--- DATASET EXTRACT ---
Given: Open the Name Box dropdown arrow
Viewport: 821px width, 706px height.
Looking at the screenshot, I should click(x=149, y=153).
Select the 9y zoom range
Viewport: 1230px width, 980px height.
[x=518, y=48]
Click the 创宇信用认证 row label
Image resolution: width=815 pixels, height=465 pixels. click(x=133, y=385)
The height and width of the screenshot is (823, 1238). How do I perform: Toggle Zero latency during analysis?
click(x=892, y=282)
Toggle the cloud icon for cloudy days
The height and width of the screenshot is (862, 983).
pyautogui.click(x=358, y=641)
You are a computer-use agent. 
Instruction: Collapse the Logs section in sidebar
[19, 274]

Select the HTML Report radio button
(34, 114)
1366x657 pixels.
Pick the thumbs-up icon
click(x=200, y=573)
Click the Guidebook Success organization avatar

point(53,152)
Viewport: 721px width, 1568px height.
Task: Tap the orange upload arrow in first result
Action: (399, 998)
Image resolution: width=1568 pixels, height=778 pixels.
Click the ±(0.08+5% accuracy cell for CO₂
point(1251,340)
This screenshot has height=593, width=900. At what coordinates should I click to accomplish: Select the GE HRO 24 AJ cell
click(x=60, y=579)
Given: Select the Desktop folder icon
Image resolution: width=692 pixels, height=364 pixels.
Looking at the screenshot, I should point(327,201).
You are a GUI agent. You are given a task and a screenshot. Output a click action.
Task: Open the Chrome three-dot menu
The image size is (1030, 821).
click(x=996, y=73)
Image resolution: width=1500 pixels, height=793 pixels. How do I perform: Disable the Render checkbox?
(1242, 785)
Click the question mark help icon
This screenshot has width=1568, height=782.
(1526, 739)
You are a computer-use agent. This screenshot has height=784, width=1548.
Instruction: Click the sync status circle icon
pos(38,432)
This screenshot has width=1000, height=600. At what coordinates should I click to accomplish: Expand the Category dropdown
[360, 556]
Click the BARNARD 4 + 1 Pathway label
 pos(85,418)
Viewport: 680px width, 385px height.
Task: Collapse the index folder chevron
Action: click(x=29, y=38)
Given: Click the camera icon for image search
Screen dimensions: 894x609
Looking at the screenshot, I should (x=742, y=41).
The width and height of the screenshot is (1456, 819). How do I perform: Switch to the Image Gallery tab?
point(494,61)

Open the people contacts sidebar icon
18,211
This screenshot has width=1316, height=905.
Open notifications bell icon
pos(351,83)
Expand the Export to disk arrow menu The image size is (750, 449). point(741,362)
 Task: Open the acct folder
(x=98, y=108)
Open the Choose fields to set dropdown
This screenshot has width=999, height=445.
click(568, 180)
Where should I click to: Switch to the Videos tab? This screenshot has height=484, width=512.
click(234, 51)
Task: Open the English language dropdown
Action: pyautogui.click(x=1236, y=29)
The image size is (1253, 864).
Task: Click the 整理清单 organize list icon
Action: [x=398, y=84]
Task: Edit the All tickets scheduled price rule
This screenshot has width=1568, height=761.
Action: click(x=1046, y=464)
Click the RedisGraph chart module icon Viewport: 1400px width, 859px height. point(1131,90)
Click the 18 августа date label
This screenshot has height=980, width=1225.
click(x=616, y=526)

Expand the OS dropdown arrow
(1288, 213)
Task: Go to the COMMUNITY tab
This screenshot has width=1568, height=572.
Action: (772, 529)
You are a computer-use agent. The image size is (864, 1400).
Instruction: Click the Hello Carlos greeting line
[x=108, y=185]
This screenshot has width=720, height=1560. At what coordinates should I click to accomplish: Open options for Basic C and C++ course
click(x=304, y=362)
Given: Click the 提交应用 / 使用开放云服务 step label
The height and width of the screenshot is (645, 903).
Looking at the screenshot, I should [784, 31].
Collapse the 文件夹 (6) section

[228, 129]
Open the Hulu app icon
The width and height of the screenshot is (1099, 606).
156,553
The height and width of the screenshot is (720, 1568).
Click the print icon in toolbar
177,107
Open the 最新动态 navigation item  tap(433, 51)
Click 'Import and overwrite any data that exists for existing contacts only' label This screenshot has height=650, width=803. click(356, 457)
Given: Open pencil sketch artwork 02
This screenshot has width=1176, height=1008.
---
- [WHAT THE EXERCISE ASKS]: Can you edit all of the records above so that "At what coordinates should I click to accomplish" becomes "Where should I click to accomplish" wherever it occurs, with nothing else changed?

- [RESPONSE TO THIS EXERCISE]:
Given: Open the Name Box dropdown arrow
Viewport: 821px width, 706px height.
Looking at the screenshot, I should click(x=149, y=153).
Select the 9y zoom range
Viewport: 1230px width, 980px height.
[x=518, y=48]
Click the 创宇信用认证 row label
Image resolution: width=815 pixels, height=465 pixels. click(x=133, y=385)
The height and width of the screenshot is (823, 1238). How do I perform: Toggle Zero latency during analysis?
click(x=892, y=282)
Toggle the cloud icon for cloudy days
The height and width of the screenshot is (862, 983).
pyautogui.click(x=358, y=641)
You are a computer-use agent. 
Instruction: Collapse the Logs section in sidebar
[19, 274]

Select the HTML Report radio button
(34, 114)
1366x657 pixels.
Pick the thumbs-up icon
click(x=200, y=573)
Click the Guidebook Success organization avatar

point(53,152)
Viewport: 721px width, 1568px height.
Task: Tap the orange upload arrow in first result
Action: (399, 998)
Image resolution: width=1568 pixels, height=778 pixels.
Click the ±(0.08+5% accuracy cell for CO₂
point(1251,340)
This screenshot has height=593, width=900. Where should I click to accomplish: Select the GE HRO 24 AJ cell
click(x=60, y=579)
Given: Select the Desktop folder icon
Image resolution: width=692 pixels, height=364 pixels.
Looking at the screenshot, I should point(327,201).
You are a GUI agent. You are given a task and a screenshot. Output a click action.
Task: Open the Chrome three-dot menu
The image size is (1030, 821).
click(x=996, y=73)
Image resolution: width=1500 pixels, height=793 pixels. How do I perform: Disable the Render checkbox?
(1242, 785)
Click the question mark help icon
This screenshot has width=1568, height=782.
(1526, 739)
You are a computer-use agent. This screenshot has height=784, width=1548.
Instruction: Click the sync status circle icon
pos(38,432)
This screenshot has width=1000, height=600. Where should I click to accomplish: Expand the Category dropdown
[360, 556]
Click the BARNARD 4 + 1 Pathway label
 pos(85,418)
Viewport: 680px width, 385px height.
Task: Collapse the index folder chevron
Action: click(x=29, y=38)
Given: Click the camera icon for image search
Screen dimensions: 894x609
Looking at the screenshot, I should (x=742, y=41).
The width and height of the screenshot is (1456, 819). How do I perform: Switch to the Image Gallery tab?
point(494,61)

Open the people contacts sidebar icon
18,211
This screenshot has width=1316, height=905.
Open notifications bell icon
pos(351,83)
Expand the Export to disk arrow menu The image size is (750, 449). point(741,362)
 Task: Open the acct folder
(x=98, y=108)
Open the Choose fields to set dropdown
This screenshot has width=999, height=445.
click(568, 180)
Where should I click to: Switch to the Videos tab? This screenshot has height=484, width=512.
click(234, 51)
Task: Open the English language dropdown
Action: pyautogui.click(x=1236, y=29)
The image size is (1253, 864).
Task: Click the 整理清单 organize list icon
Action: [x=398, y=84]
Task: Edit the All tickets scheduled price rule
This screenshot has width=1568, height=761.
Action: click(x=1046, y=464)
Click the RedisGraph chart module icon Viewport: 1400px width, 859px height. point(1131,90)
Click the 18 августа date label
This screenshot has height=980, width=1225.
click(x=616, y=526)

Expand the OS dropdown arrow
(1288, 213)
Task: Go to the COMMUNITY tab
This screenshot has width=1568, height=572.
Action: (772, 529)
You are a computer-use agent. The image size is (864, 1400).
Instruction: Click the Hello Carlos greeting line
[x=108, y=185]
This screenshot has width=720, height=1560. Where should I click to accomplish: Open options for Basic C and C++ course
click(x=304, y=362)
Given: Click the 提交应用 / 使用开放云服务 step label
The height and width of the screenshot is (645, 903).
Looking at the screenshot, I should [784, 31].
Collapse the 文件夹 (6) section

[228, 129]
Open the Hulu app icon
The width and height of the screenshot is (1099, 606).
156,553
The height and width of the screenshot is (720, 1568).
Click the print icon in toolbar
177,107
Open the 最新动态 navigation item  tap(433, 51)
Click 'Import and overwrite any data that exists for existing contacts only' label This screenshot has height=650, width=803. click(356, 457)
Given: Open pencil sketch artwork 02
This screenshot has width=1176, height=1008.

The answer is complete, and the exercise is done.